Pixel coordinate grounding data:
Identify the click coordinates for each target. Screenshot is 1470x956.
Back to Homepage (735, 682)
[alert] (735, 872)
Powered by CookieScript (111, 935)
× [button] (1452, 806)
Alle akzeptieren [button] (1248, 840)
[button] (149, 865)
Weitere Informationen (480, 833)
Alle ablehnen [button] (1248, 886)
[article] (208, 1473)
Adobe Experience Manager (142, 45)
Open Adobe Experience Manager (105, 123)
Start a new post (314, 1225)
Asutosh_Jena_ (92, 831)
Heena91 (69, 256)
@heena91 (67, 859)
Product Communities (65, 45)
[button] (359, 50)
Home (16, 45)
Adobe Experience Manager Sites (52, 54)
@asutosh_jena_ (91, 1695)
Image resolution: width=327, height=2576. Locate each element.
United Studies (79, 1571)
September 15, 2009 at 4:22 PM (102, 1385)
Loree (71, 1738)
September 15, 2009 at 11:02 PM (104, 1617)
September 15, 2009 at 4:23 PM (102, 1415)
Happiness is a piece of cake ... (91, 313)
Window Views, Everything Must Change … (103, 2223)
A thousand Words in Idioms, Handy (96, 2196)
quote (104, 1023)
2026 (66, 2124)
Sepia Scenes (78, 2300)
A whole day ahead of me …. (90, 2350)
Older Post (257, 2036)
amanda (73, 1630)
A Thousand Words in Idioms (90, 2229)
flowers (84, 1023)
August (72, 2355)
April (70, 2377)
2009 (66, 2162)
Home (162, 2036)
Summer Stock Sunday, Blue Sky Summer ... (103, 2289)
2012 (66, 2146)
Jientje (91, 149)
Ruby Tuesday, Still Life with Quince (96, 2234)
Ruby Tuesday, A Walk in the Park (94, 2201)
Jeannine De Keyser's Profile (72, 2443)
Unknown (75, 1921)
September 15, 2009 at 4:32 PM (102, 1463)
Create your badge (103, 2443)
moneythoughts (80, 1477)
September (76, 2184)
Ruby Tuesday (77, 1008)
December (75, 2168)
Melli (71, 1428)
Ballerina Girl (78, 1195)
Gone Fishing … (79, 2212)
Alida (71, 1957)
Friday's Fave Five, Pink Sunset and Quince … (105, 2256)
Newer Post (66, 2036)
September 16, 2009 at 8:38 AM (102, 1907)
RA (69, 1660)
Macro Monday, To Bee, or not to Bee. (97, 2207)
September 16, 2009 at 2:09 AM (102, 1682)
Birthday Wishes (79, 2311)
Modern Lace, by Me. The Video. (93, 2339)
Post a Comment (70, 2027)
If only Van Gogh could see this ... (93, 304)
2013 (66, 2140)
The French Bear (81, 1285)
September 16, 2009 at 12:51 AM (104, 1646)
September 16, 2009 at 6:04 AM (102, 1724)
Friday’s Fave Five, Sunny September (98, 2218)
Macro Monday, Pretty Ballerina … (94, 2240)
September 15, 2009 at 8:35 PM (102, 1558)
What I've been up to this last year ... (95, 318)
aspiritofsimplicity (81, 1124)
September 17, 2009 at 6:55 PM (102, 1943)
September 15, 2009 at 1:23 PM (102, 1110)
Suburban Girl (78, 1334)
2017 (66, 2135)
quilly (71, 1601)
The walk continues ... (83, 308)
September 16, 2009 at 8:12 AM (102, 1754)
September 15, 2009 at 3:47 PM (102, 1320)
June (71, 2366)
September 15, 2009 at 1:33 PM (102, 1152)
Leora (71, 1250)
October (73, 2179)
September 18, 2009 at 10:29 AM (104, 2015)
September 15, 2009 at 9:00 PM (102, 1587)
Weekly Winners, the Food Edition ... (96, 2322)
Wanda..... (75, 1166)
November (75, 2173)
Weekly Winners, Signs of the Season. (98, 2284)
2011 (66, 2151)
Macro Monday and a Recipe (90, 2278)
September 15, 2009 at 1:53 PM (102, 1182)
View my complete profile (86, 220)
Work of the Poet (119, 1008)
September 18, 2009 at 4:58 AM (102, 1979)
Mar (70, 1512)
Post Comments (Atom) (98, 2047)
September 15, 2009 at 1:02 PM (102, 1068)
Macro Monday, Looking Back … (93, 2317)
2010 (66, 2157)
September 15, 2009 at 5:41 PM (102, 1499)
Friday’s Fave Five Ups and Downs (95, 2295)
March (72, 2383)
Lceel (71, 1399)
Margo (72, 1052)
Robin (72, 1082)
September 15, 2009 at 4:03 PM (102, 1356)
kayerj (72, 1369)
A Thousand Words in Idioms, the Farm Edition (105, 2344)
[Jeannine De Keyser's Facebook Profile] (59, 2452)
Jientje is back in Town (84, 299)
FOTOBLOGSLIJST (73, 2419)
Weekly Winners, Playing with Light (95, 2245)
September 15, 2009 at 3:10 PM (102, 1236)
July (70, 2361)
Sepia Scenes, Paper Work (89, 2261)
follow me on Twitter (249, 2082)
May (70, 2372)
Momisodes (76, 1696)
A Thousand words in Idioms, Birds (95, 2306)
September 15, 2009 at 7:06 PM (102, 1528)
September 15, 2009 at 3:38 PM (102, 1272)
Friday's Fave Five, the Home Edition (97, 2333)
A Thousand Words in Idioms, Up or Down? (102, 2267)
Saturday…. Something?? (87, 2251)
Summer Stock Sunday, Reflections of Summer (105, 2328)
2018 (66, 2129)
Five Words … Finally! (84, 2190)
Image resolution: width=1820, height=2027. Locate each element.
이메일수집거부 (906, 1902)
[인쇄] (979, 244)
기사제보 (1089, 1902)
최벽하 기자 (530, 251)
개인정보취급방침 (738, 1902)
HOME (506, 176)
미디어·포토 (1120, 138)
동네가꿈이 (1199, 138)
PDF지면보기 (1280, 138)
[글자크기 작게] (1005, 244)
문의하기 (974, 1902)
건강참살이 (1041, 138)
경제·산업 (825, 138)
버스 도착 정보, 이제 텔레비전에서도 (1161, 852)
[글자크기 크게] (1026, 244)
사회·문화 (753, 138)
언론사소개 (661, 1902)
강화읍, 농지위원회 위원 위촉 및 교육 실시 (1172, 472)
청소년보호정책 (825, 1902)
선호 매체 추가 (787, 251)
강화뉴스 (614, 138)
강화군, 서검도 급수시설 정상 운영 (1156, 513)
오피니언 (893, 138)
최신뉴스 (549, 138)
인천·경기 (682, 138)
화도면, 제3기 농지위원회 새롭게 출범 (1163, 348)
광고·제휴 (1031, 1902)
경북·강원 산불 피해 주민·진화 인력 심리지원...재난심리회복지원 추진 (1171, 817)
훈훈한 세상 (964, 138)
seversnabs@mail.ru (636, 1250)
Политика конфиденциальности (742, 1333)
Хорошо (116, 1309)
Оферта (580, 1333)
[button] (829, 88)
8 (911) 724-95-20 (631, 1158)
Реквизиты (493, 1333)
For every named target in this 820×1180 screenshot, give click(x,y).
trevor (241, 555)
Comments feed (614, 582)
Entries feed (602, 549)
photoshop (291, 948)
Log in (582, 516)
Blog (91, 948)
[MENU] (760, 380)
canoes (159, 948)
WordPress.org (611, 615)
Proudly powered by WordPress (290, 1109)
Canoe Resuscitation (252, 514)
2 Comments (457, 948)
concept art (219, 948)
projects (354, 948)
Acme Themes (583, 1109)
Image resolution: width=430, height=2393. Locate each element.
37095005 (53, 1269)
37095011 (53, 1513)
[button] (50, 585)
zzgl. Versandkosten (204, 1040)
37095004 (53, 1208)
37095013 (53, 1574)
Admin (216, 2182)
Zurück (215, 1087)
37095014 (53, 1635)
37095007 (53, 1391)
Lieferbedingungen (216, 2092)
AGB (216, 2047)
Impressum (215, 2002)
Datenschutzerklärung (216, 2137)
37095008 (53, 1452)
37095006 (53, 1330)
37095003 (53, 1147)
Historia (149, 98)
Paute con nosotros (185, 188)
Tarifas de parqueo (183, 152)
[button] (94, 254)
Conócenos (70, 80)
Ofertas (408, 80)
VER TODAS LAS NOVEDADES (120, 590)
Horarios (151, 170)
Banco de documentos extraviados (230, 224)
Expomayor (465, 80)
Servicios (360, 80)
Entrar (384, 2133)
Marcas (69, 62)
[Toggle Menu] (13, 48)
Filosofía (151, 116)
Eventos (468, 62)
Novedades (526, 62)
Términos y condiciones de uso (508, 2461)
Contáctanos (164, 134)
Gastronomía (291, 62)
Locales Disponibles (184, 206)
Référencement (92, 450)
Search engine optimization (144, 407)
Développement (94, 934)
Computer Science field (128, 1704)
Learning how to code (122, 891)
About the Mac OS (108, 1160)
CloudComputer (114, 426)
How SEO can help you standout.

* _YOUR OBJECTIVE_
In the records above, find the lines containing "Winners" and copy them.

* _WRITTEN ANSWER_
Weekly Winners, the Food Edition ... (96, 2322)
Weekly Winners, Signs of the Season. (98, 2284)
Weekly Winners, Playing with Light (95, 2245)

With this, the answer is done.